Overnight cultures were standardized to an optical density at 600 nm (OD₆₀₀) of 3.0 and diluted 1:50 into fresh TSB supplemented with 2% wt/vol glucose into a tissue-culture treated 96-well plate (final volume: 150 μl/well). Six wells were used per strain. The plate was left at 37°C without shaking for 24 h. After 24 h, cultures were tapped out of the wells and the plate was washed by submerging in 1× phosphate-buffered saline (PBS) and discarding the well contents twice. A total of 180 μl of 0.1% (wt/vol) crystal violet was added to each well, and the plate was left at room temperature for 15 min. The crystal violet solution was then discarded, and the plate was washed by submerging the plate in PBS three times. Excess dye was removed with a final vigorous tap of the plate onto a stack of napkin paper. The plate was then left to dry overnight. The dried crystal violet was then resuspended in 180 μl 30% acetic acid and transferred to a new 96-well plate. Absorbance at 550 nm was measured using a Synergy HT plate reader (BioTek). The data were analyzed by ordinary one-way analysis of variance (ANOVA) for statistical significance.
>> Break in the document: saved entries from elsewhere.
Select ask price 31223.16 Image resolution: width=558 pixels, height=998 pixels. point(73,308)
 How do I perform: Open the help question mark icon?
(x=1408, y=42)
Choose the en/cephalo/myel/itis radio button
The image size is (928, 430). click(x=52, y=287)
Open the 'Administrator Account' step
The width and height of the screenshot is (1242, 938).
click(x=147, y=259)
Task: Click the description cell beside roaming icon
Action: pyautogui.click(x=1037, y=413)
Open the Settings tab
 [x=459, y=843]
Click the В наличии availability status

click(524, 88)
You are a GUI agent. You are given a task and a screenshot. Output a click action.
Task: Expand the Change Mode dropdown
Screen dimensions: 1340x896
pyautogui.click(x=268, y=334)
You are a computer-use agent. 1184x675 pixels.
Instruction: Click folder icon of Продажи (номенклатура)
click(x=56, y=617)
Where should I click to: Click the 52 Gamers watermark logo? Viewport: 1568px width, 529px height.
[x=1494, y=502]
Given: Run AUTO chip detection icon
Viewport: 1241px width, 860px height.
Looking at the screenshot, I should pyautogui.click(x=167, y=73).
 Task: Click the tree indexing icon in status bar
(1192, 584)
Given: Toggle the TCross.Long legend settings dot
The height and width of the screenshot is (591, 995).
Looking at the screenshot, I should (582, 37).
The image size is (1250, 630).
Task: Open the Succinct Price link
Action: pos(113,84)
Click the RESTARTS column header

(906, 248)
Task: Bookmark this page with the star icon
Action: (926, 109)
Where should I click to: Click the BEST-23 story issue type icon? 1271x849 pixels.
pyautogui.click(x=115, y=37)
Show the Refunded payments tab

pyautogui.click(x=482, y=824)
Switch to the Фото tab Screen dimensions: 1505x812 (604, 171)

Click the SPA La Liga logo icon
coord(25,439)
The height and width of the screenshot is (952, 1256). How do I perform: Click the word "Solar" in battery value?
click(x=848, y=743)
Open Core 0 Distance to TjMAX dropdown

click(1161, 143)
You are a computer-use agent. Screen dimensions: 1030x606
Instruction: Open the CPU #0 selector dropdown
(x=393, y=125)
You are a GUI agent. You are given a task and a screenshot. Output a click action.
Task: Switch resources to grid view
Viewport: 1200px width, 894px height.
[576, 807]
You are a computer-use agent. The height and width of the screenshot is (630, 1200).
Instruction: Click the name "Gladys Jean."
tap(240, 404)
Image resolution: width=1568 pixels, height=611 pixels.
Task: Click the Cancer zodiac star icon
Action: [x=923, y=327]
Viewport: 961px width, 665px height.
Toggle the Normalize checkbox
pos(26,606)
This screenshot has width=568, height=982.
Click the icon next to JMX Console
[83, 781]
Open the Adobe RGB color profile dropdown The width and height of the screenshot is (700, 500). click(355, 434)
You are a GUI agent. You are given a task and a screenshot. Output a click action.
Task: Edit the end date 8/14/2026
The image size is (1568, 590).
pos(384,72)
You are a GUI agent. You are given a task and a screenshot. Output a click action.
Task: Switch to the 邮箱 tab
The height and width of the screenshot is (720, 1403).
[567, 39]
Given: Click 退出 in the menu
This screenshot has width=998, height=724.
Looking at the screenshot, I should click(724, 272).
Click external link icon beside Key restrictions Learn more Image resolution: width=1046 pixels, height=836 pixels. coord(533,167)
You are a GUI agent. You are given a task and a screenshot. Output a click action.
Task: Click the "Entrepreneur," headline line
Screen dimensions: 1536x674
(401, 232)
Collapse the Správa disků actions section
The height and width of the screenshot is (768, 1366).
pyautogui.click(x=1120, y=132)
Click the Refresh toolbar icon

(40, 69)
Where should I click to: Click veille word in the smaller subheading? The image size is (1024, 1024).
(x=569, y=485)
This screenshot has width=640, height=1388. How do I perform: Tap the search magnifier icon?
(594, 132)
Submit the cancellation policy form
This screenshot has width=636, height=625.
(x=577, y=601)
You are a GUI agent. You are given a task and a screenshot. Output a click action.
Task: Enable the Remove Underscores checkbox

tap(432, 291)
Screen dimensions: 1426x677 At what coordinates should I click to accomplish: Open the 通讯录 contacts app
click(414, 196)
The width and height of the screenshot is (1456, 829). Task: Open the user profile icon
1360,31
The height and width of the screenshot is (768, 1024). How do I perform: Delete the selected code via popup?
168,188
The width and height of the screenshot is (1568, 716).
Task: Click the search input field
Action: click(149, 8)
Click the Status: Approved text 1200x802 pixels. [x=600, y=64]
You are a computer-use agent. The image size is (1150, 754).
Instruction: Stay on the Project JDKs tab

Peptidoglycan purification.

Staphylococci from cultures grown to absorbance at 600 nm between 0.8 and 1.0 were suspended in 50 ml 4% sodium dodecyl sulfate (SDS) buffered with 100 mM Tris (pH 6.8) and boiled for 30 min. Cells were subsequently washed five times in water to remove the detergent and lysed via bead beating (MP Biomedicals). Cellular material was collected by centrifugation (7,500 × g, 10 min), washed two times with water, and suspended in 50 mM Tris-HCl (pH 7.5), 10 mM CaCl₂, and 20 mM MgCl₂ for digestion with DNase (10 μg/ml) and RNase (50 μg/ml) for 2 h at 37°C and then with trypsin (100 μg/ml) for 16 h at 37°C. The cell wall material was sedimented by centrifugation (3,300 × g, 15 min), suspended in 1% SDS in 100 mM Tris, pH 6.8, boiled for 10 min to inactivate enzymes, and then washed twice with water, once with 8 M LiCl, once with 100 mM EDTA, twice with water, once with acetone, and finally two times with water. Sacculi were suspended in 5 ml 47% hydrofluoric acid for 48 h at 4°C. Peptidoglycan was recovered by centrifugation (33,000 × g for 45 min) and washed twice with water, twice with 100 mM Tris-HCl (pH 7.5), and two further times with water. Sacculi were dried under vacuum, the dry weight was recorded, and they were resuspended to 50 mg/ml with sterile water and stored at −20°C.

Peptidoglycan digestion.

For experiments involving digestion only with lysostaphin, 5 mg of peptidoglycan was resuspended in 1 ml 50 mM Tris (pH 7.5) with 100 μg/ml lysostaphin and left at 37°C overnight. For digestion with rSagB, peptidoglycan was resuspended in 1 ml 20 mM sodium phosphate buffer (pH 5.0) with or without 0.5 mg/ml rSagB, as appropriate. After 8 h of incubation, the pH of the reaction mixture was adjusted to 7 with 1 M NaOH and 100 μg/ml lysostaphin added for overnight digestion. The digestion reaction was ended by heat treatment (95°C, 10 min). Insoluble material was removed by centrifugation at 16,000 × g and the solubilized material was dried under vacuum. The dried fragments were resuspended in 50 μl water and 50 μl 0.5 M sodium borate (pH 9.0), to which 5 mg NaBH₄ was added to reduce the peptidoglycan. The reaction was quenched after 15 min with 20% H₂PO_4. The sample was centrifuged to remove any precipitates before injection onto an HPLC system.

RP-HPLC.

Separation of peptidoglycan digested products by reverse-phase high-pressure liquid chromatography (RP-HPLC) was performed using a Waters 2695 Alliance system. A total of 100 μl of sample was applied to a 250 by 4.6-mm reversed-phase C₁₈ column (ODS-Hypersil, 3 μm; Thermo Scientific) via automated injection. The column was eluted at a flow rate of 0.5 ml/min with a linear gradient starting 5 min after injection of 5% (vol/vol) methanol in 100 mM NaH₂P0₄, (pH 2.5) to 30% (vol/vol) methanol in 100 mM NaH₂P0₄ (pH 2.8) in 150 min. Column temperature was maintained at 52°C. The eluted compounds were detected by absorption at 206 nm.